Efficiency: On indicators of efficiency, the U.S. ranks last among the 11 countries, with the U.K. and Sweden ranking first and second, respectively. The U.S. has poor performance on measures of national health expenditures and administrative costs as well as on measures of administrative hassles, avoidable emergency room use, and duplicative medical testing.
Equity: The U.S. ranks a clear last on measures of equity. Americans with below-average incomes were much more likely than their counterparts in other countries to report not visiting a physician when sick; not getting a recommended test, treatment, or follow-up care; or not filling a prescription or skipping doses when needed because of costs. On each of these indicators, one-third or more lower-income adults in the U.S. said they went without needed care because of costs in the past year.
Healthy lives: The U.S. ranks last overall with poor scores on all three indicators of healthy lives — mortality amenable to medical care, infant mortality, and healthy life expectancy at age 60. Overall, France, Sweden, and Switzerland rank highest on healthy lives.
What accounts for this outlier status in health care? According to the report:
The most notable way the U.S. differs from other industrialized countries is the absence of universal health insurance coverage. Other nations ensure the accessibility of care through universal health systems and through better ties between patients and the physician practices that serve as their medical homes.
A Guardian article on the US health care system provides further confirmation of US outlier status:
Broadly speaking, the World Health Organization (WHO) defines universal health coverage as a system where everyone has access to quality health services and is protected against financial risk incurred while accessing care. . . . Among the 35 OECD member countries, 32 have now introduced universal healthcare legislation that resembles the WHO criteria.
And yet we pay the most
The graphic below, from the Guardian article, provides a stark picture of just how much we pay to get our poor health care outcomes.

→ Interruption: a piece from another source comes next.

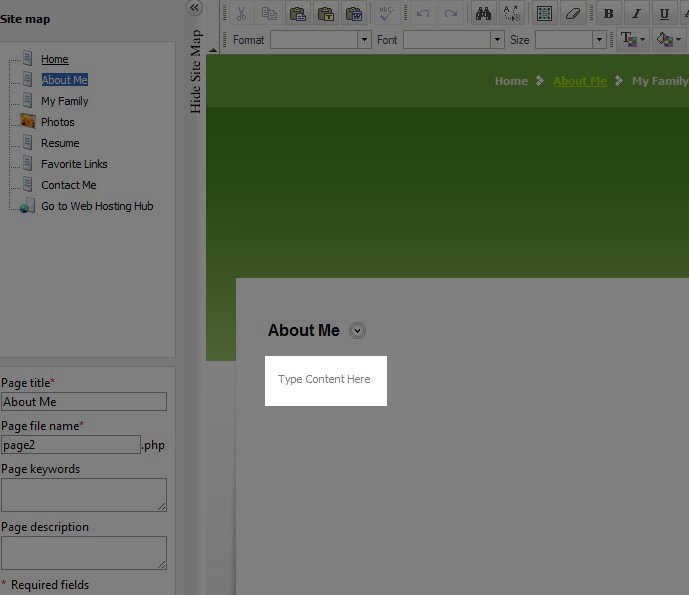Click the Undo arrow icon

[423, 14]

Significantly, it was in the early 1980s that our per capita health care spending began to soar compared with all other developed capitalist countries, a period marked by the government’s growing embrace of pro-market, neoliberal policies designed to promote corporate profitability. And as the graphic also makes clear, we have seen limited gains in life expectancy despite dramatically outspending the other listed developed countries.
So what gives?
So, you might ask, where is all the money we spend on health care going if not to improve our health care outcomes? Well, the answer is simple: higher profits for the health care industry.
The headline of a New York Times article says it all: “Gripes About Obamacare Aside, Health Insurers Are in a Profit Spiral.” As a result:
Since March 2010, when the Affordable Care Act was signed into law, the [stock prices of] managed care companies within the Standard & Poor’s 500-stock index — UnitedHealth, Aetna, Anthem, Cigna, Humana and Centene — have risen far more than the overall stock index. This is no small matter: The stock market soared during that period.

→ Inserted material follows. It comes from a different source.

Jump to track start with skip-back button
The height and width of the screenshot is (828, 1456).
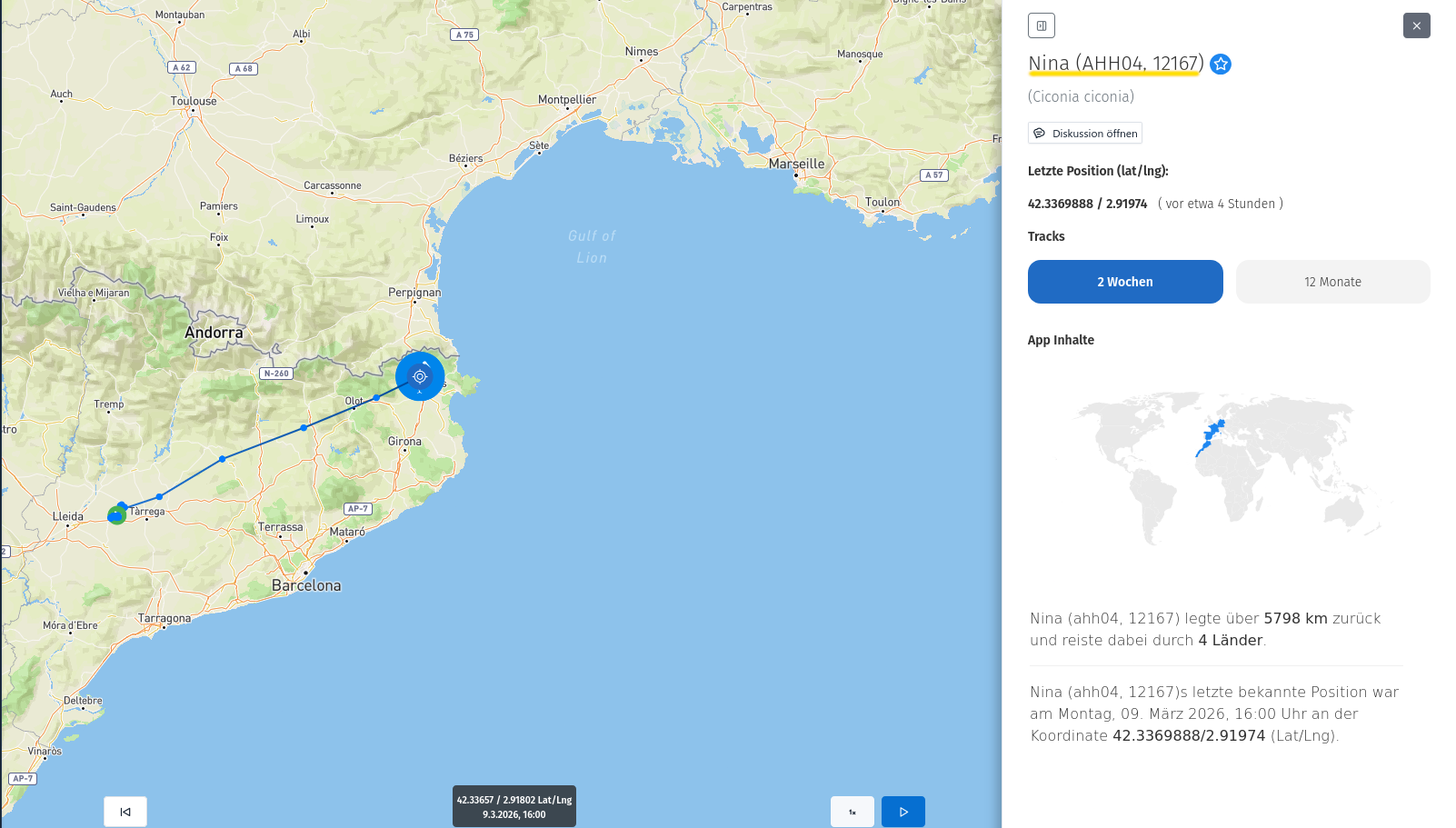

The numbers are astonishing. The Standard & Poor’s stock index returned 135.6 percent in those seven years through Thursday, a performance that we may not see again in our lifetimes. But the managed care stocks, as a whole, have gained nearly 300 percent including dividends, according to calculations by Bespoke Investment Group.
These and other leading health care corporations oppose a Medicare for all system because its adoption would put an end to their massive profits. And these companies have many allies in the rest of the corporate community because any policy that strengthens the principle of putting people before profits is a threat to them all.
Hopefully, however, the importance of health care and the obviously poor performance of our health care system as a health care system (as opposed to a profit center) will motivate people to keep pressing for real change. And, who knows, a health care victory might also encourage a broader public discussion about how best to organize the rest of our economy.